Stewart Hall (originally Mull Hall) is a cultural centre and art gallery in Pointe-Claire, Quebec, Canada.

Originally built as a private mansion, today Stewart Hall houses a cultural centre, a reading and reference room, an art gallery, and a community centre.

==History==
Mull Hall was constructed for Charles Wesley MacLean in 1915–16 to plans by architect Robert Findlay. The house was named for the Isle of Mull, which was the ancestral home of Clan MacLean in the Scottish Highlands.

The Fathers of Sainte-Croix acquired the mansion in 1940, and they continued to operate the farm on the surrounding land.

In 1958, the Fathers of Sainte-Croix sold the land to a real estate developer, who was planning to build a high-rise apartment building on the site.

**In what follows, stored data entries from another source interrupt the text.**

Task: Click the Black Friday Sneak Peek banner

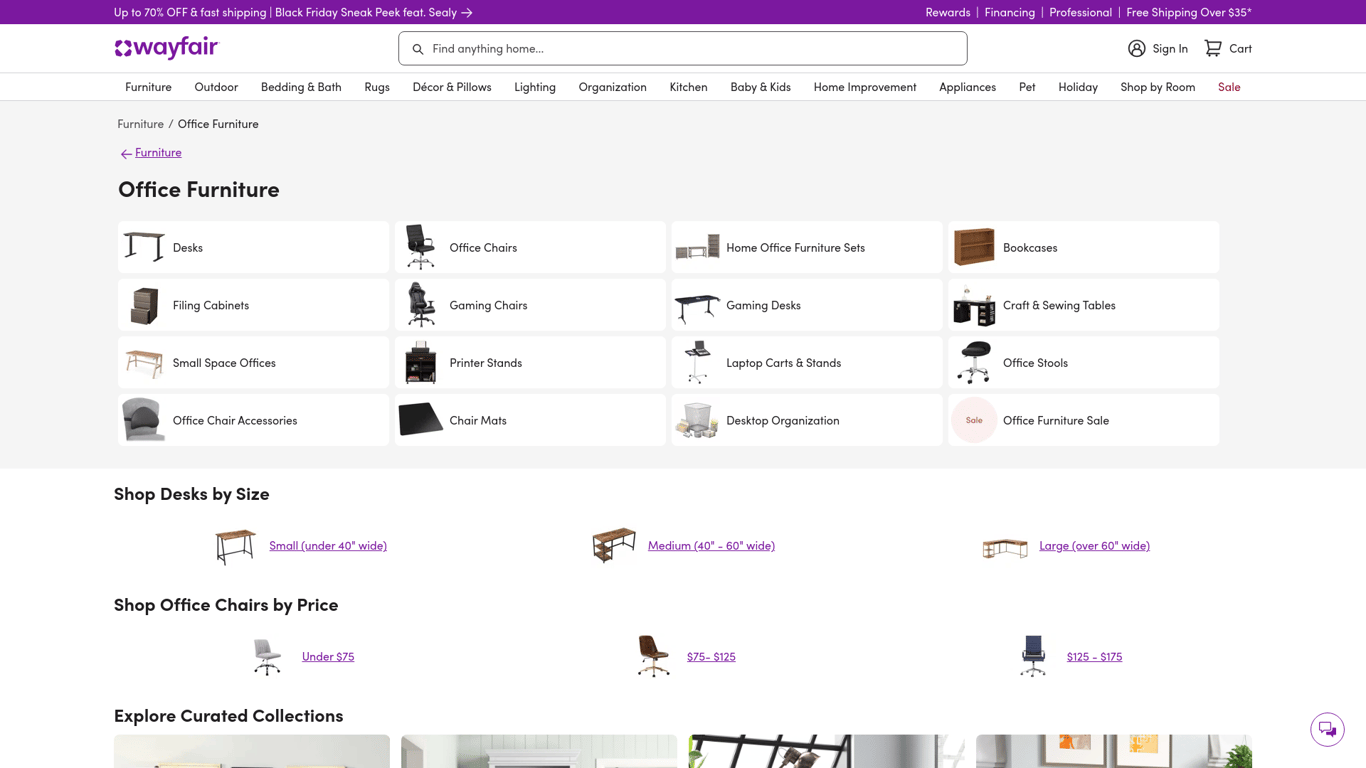Action: coord(293,12)
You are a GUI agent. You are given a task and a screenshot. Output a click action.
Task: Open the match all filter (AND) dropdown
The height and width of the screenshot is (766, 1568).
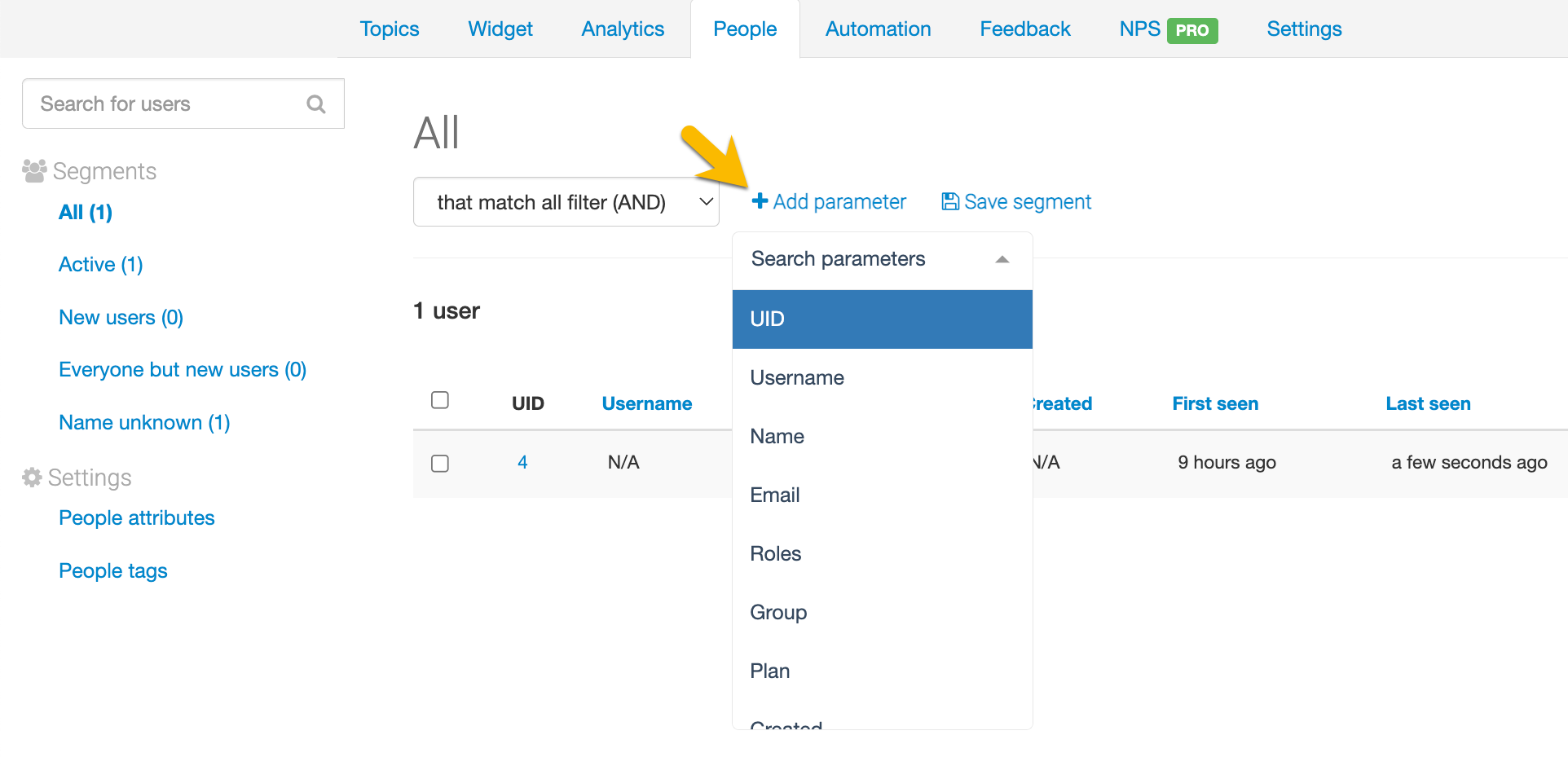[x=566, y=202]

However, the property was purchased by Walter and May Stewart (the parents of David M. Stewart), who donated it to the city of Pointe-Claire in exchange for $1.

The city of Pointe-Claire turned the house into a cultural centre, which was inaugurated on February 16, 1963.

==Architecture==
The exterior walls of the house are made from locally sourced limestone blocks. The building's design is symmetrical, and consists of thirty five rooms. A large veranda overlooks Lake Saint Louis.